Dos trabajadores de una obra que se estaba llevando a cabo en una rotonda cercana pasaron en aquel momento a mi lado. Se quedaron por un momento contemplando la rata. Uno de ellos dijo: “Mira, no se ha muerto; todavía sigue viva”. Comprendí que, de algún modo, ya la habían visto antes y que daban por hecho que tendría que haber muerto. Pensé que ellos sí la rematarían, pero siguieron de largo, quizá debido a que yo permanecía allí mirando a la rata con un alelamiento que no debía de parecerles muy comprensible.
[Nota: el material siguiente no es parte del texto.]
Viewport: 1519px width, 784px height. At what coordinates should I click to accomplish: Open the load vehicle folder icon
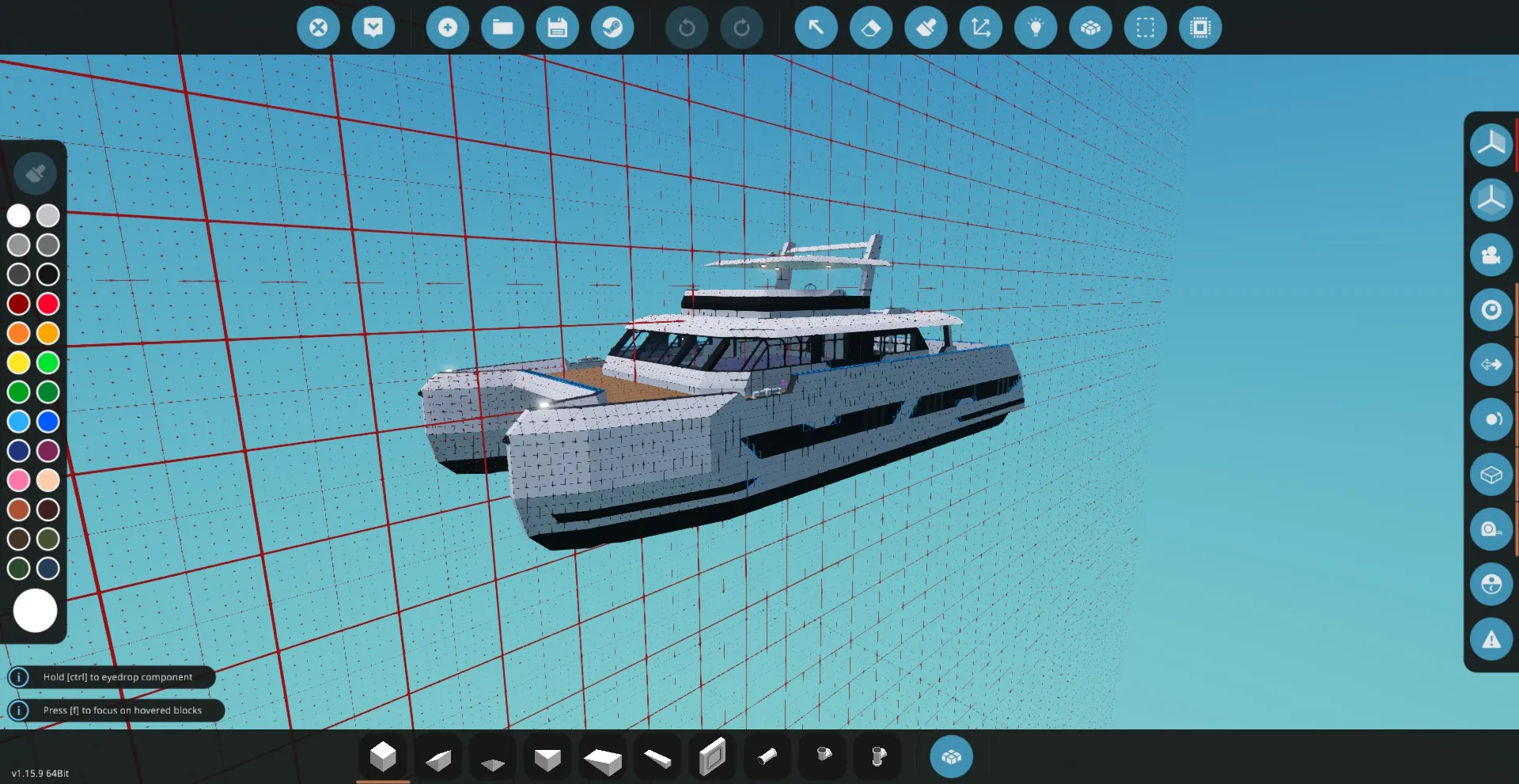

El rabo formaba una curva alrededor del cuerpo. La cabeza denotaba toda una comprensión del mundo en retirada, mustia, aletargada, aturdida. Dentro del cuerpo había algo que no marchaba bien. Las patas no reaccionaban. La rata estaba como pegada a la acera, ¿sería que los productos que utilizaba el ayuntamiento contenían algún componente adherente y hacían que las ratas quedaran atrapadas en el pavimento? Surge ahora la tentación de inventar, y acaso no se notaría que lo estaría haciendo, que en aquel momento crucé la carretera para hacerme con la rama rota de un árbol (había varias por allí) y azuzar con ella al animal para ver si reaccionaba. Lo cierto es que no lo hice. No hice nada por la rata. La dejé allí y seguí de largo. Creo que no era capaz de ver nada, en ningún momento pude comprobar si tenía los ojos abiertos. Pero seguía moviendo ligeramente la cabeza, como si fuera esa la parte del cuerpo que todavía conservaba algo de energía. Sé que son unos animales fascinantes y he leído algunas cosas sobre ellos, no tantas como para considerarme un conocedor, y mucho menos un experto en ratas, pero lo suficiente para saber que su mundo, tan diferente del nuestro, presenta, sin embargo, un par de características comunes. La necesidad del calor proporcionado por otros individuos. Su agresividad territorial. Su capacidad para ponerse de acuerdo en una serie de objetivos comunes. Su vida entregada a las funciones elementales de la sexualidad y la alimentación. Un mundo muy parecido al nuestro.

A esa rata de Geneto quise llamarla Atrapada –¿esto me lo estoy inventado?– porque, como cualquiera de nosotros, lo estaba en medio de la vida, al borde la muerte.